On the software side, though… this feels like the year where Apple will aggressively show off its attempts to integrate more machine-learning-based technology into its devices. Some of that will roll out at WWDC in June, but I wouldn’t be surprised if there are also a raft of ML-specific features that will only be enabled by the pro-level chip on the iPhone 16 Pro models… because software features can be hardware differentiators, too, especially when the hardware isn’t really that different.
More broadly, yes, I think Siri 2.0 is going to happen, and it’s going to be based on a ChatGPT-like language model–with a lot of guardrails and limitations that make it less useful than other chatbots, but with less chance of hallucination and inaccuracy. And it will probably be labeled as a beta, just in case.
Same old Watch and some new TV content
Is this the year that the standard Apple Watch gets its first hardware redesign? Those are the rumors, but I’m not seeing it. While this fall will be the 10th anniversary of the Apple Watch, next year is the actual anniversary of the device shipping. I think a new Apple Watch is on the horizon, but the Apple Watch Ultra just appeared in late 2022. It feels like Apple can wait another year before breaking band compatibility.
David Price / Foundry
On the services side, I predict that Apple will make another deal for sports rights.
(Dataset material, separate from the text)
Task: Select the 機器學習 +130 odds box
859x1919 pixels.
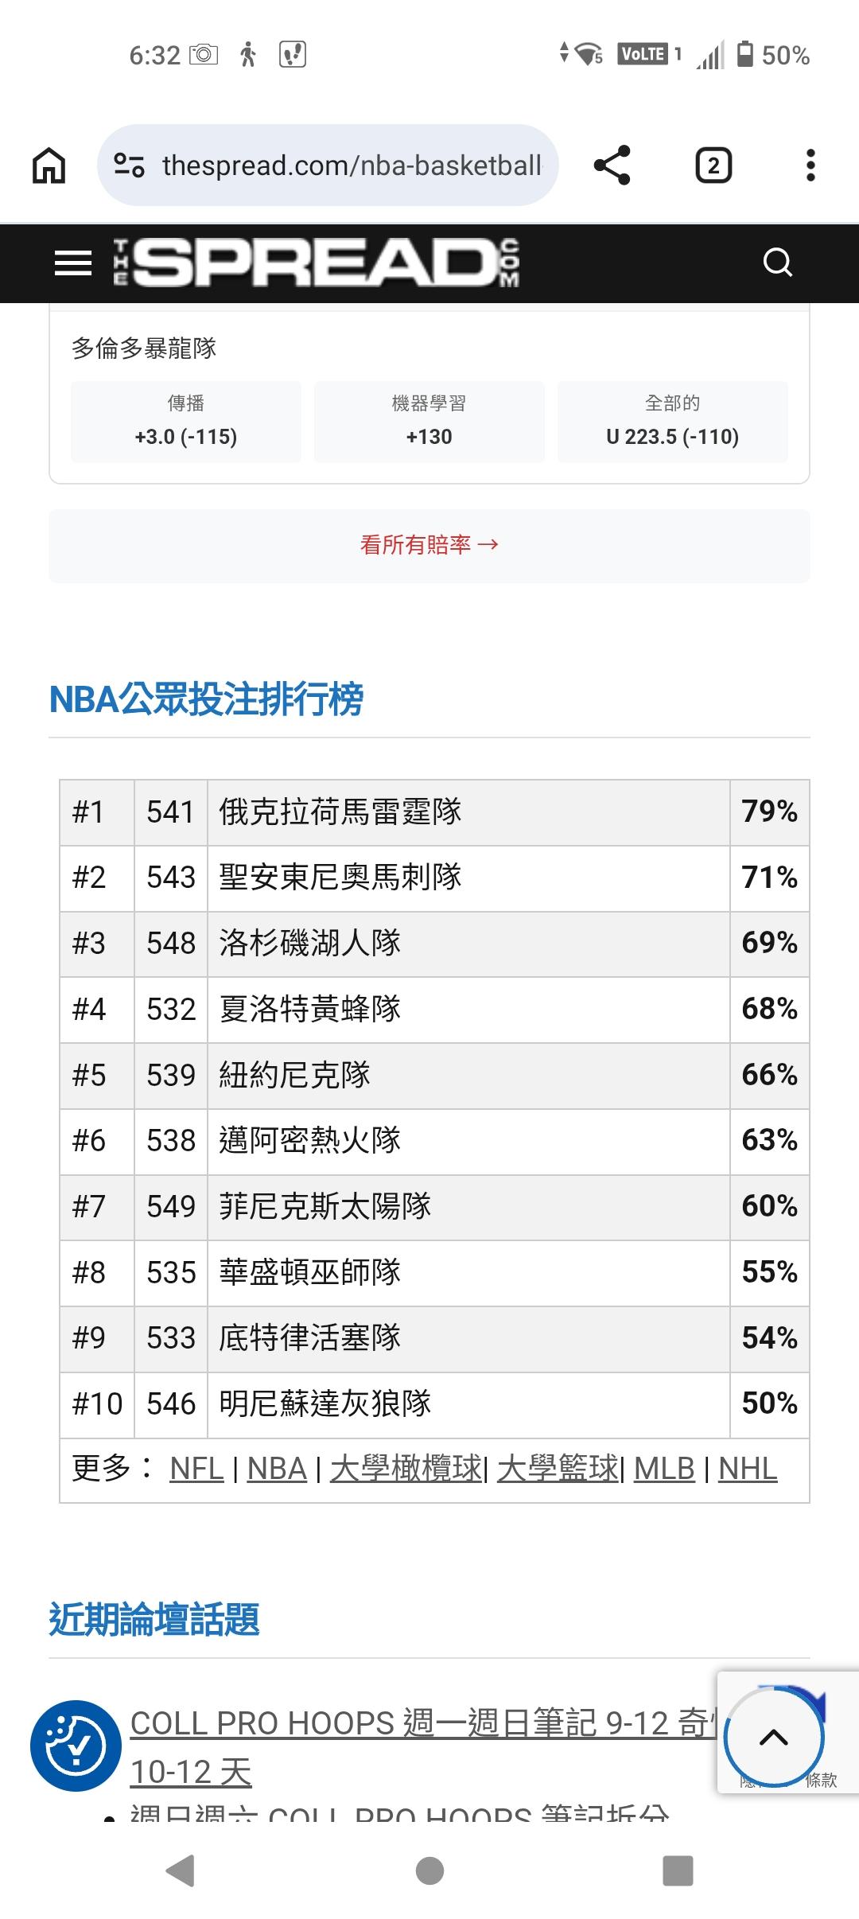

Maybe the NBA? Maybe something 3-D related for Vision Pro? Something, though. Apple sees sports rights as a powerful opportunity to bring people into its ecosystem, led by some executives (Eddy Cue) who are true sports fans and understand the appeal.
While a lot of major studios brimming with familiar intellectual-property assets will be the subject of discussion–consolidation is coming to Hollywood–I can’t predict that Apple will swoop in and buy part of Paramount Global, for example. Instead, I expect Apple to be rumored as having talks and kicking the tires for various surprising Hollywood deals, and used as an extremely deep-pocketed stalking horse. But in the end, I think Apple will shy away from making any such deals. Too much “not invented here” attitude. I think Apple wants to make it on its own, and that means building a catalog from scratch, not writing a check so that they can own Star Trek and Yellowstone.
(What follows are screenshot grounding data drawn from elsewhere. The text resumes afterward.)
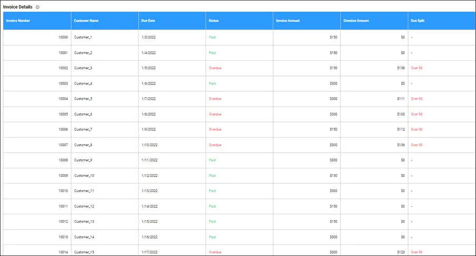Screen dimensions: 476x256
Task: Select the Over 90 label for Customer_5
Action: point(416,99)
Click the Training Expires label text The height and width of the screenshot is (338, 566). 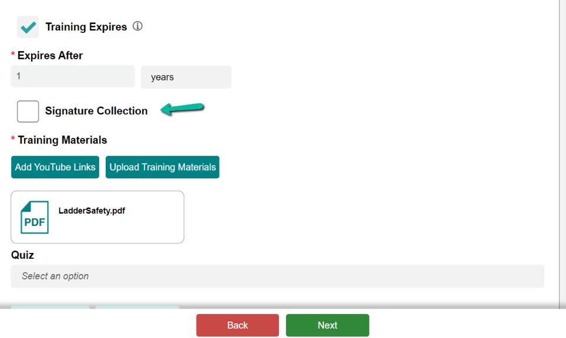pos(86,26)
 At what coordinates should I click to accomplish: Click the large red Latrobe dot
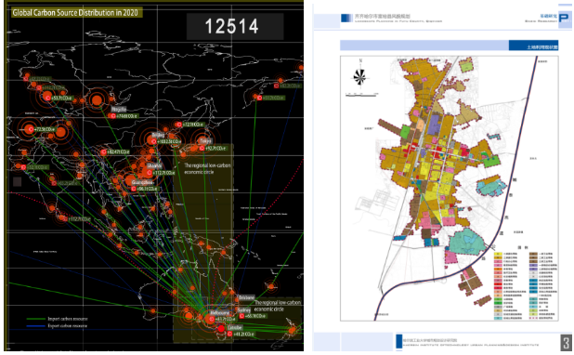(x=221, y=329)
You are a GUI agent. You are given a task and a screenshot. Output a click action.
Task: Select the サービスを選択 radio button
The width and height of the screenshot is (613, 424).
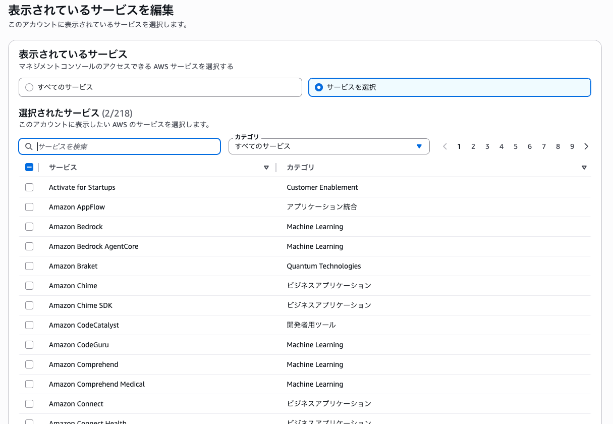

Vision Pro is up in the air
It doesn’t take much foresight to predict that Vision Pro will ship because Apple has said as much, and shipping seems imminent. But I don’t think there will be a clear verdict on the device by year’s end. It’s a 1.0 product with a high price, and that’s why most reviews will hail its technical prowess and some of its amazing features while expressing some skepticism about the entire category and warning potential buyers that it’s just too early to spend a large amount of money on a device like this.
We can read the tea leaves and try to see if Apple is worried or happy, but while the Vision Pro is a pretty wild shot, I don’t think it’s going to instantly flop. It’ll almost certainly sell out, but again, given the limited quantity of devices–estimated at half a million–I don’t think a sell-out tells us much about it being a hit or a miss.
Foundry
One place to look will be developer adoption. What apps are there at launch? Once developers get their hands on shipping hardware, will there be a bunch of interesting experimental apps in the App Store? Or is the whole device going to feel quiet and barren beyond Apple’s own contributions? My guess is that there will be fewer apps than you’d think but that some developers will get huge publicity for building clever stuff Apple never even thought of. I’ll also predict a visionOS 2 announcement at WWDC with some major new features that didn’t make it into the first version of the product.
Will we know by the end of the year if Vision Pro is a hit or a miss? I say no. For that answer, you’ll probably need to read next year’s annual prediction column–or maybe even wait for the one after that.